■ What the exercise asks
Transcribe every line of the records below word for word, leaving the pictures out of your answer.

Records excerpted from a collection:
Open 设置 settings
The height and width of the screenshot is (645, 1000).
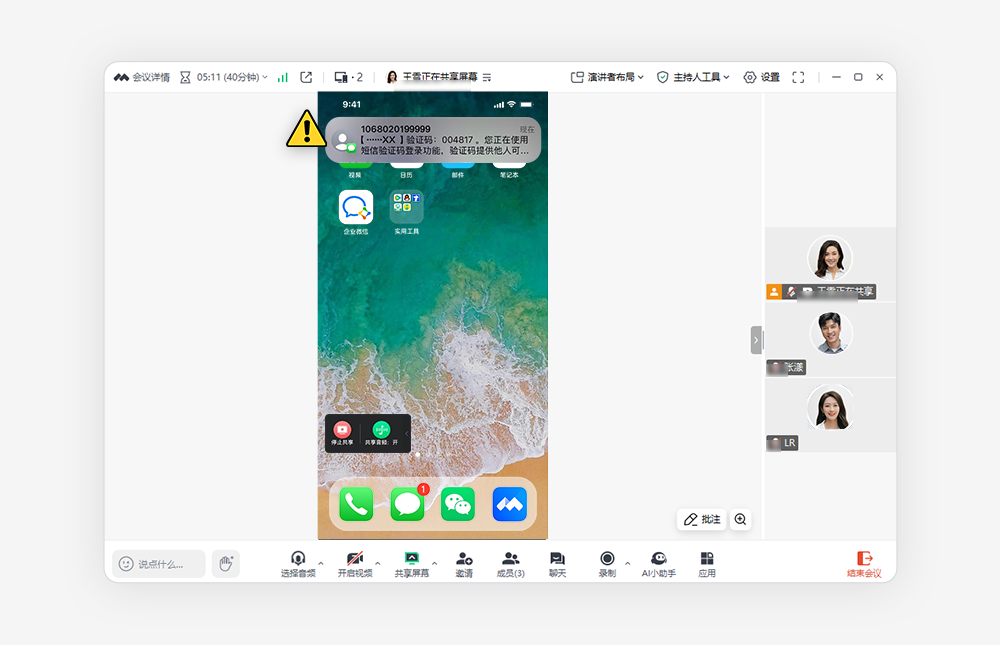(x=761, y=77)
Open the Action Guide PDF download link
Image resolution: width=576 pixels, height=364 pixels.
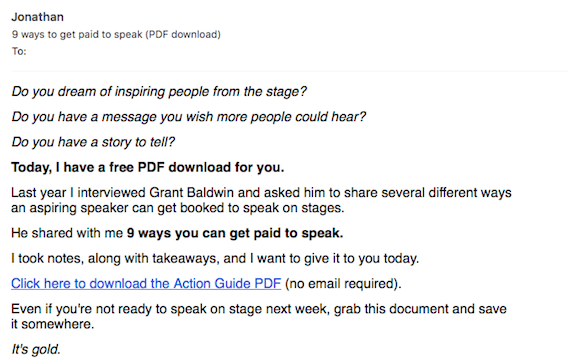(x=146, y=284)
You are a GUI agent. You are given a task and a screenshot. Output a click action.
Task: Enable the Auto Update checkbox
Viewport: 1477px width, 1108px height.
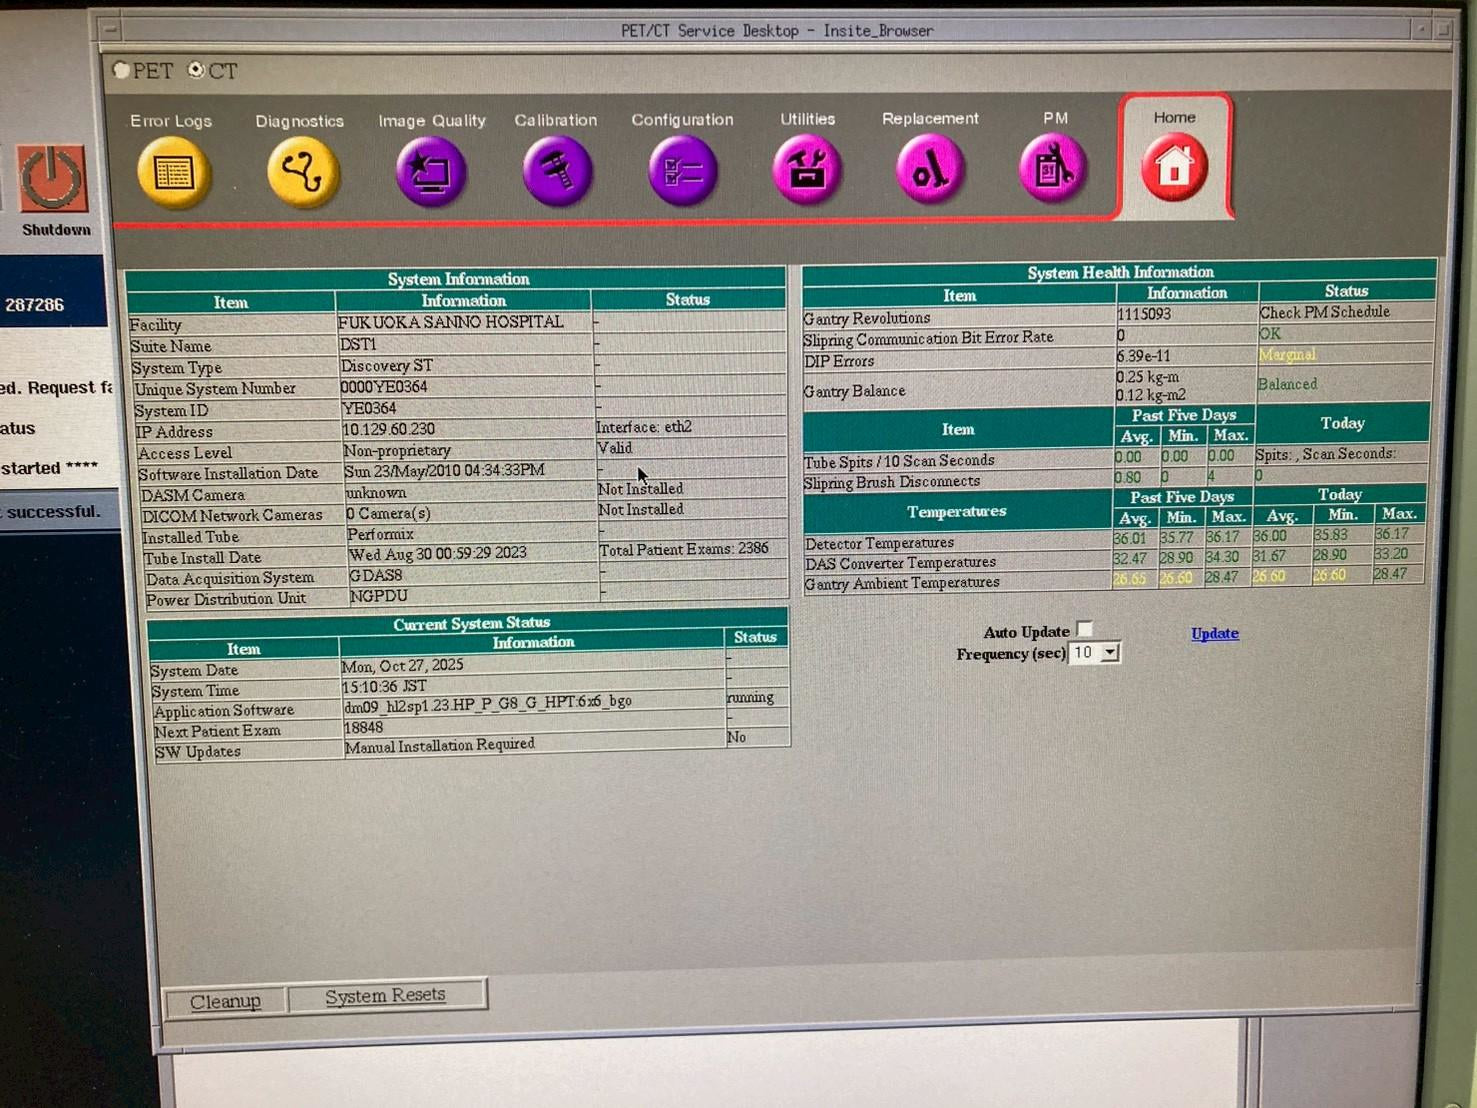pyautogui.click(x=1085, y=629)
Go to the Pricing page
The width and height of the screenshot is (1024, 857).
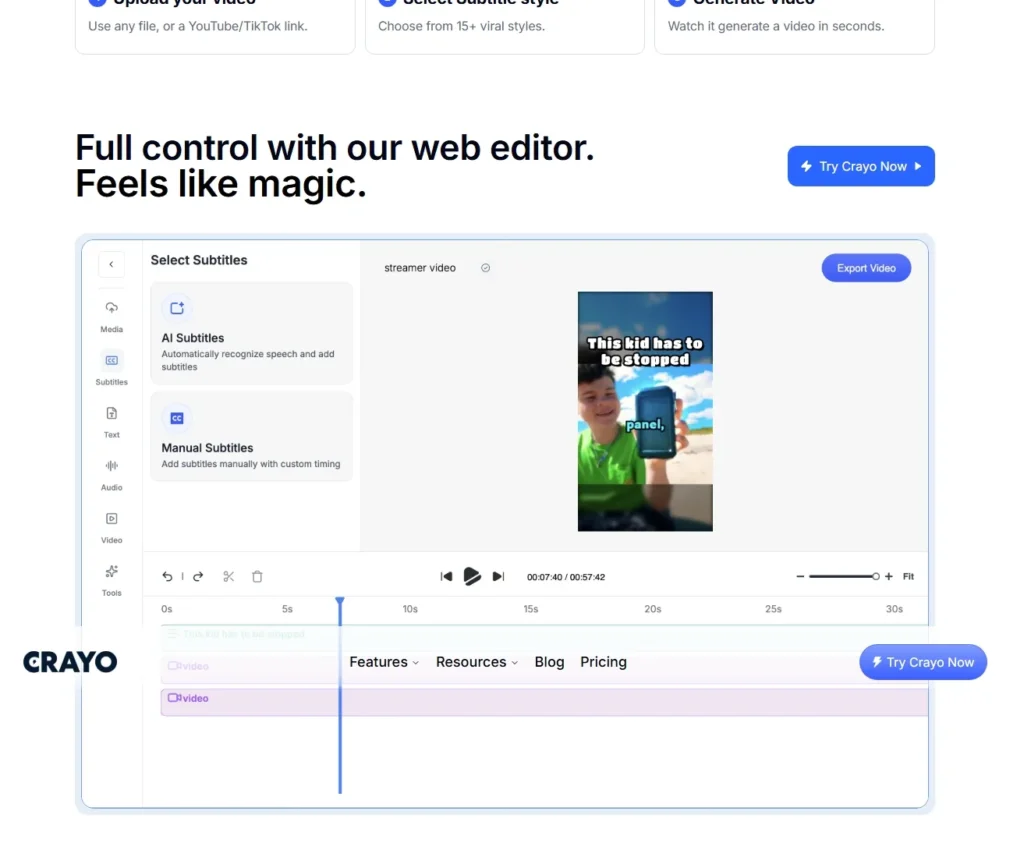point(603,662)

■ Answer to the task
Open 设置 settings
The height and width of the screenshot is (645, 1000).
(x=761, y=77)
Open the Action Guide PDF download link
Image resolution: width=576 pixels, height=364 pixels.
(x=146, y=284)
You are a GUI agent. You are given a task and a screenshot. Output a click action.
Task: Enable the Auto Update checkbox
Viewport: 1477px width, 1108px height.
pyautogui.click(x=1085, y=629)
Go to the Pricing page
The width and height of the screenshot is (1024, 857).
point(603,662)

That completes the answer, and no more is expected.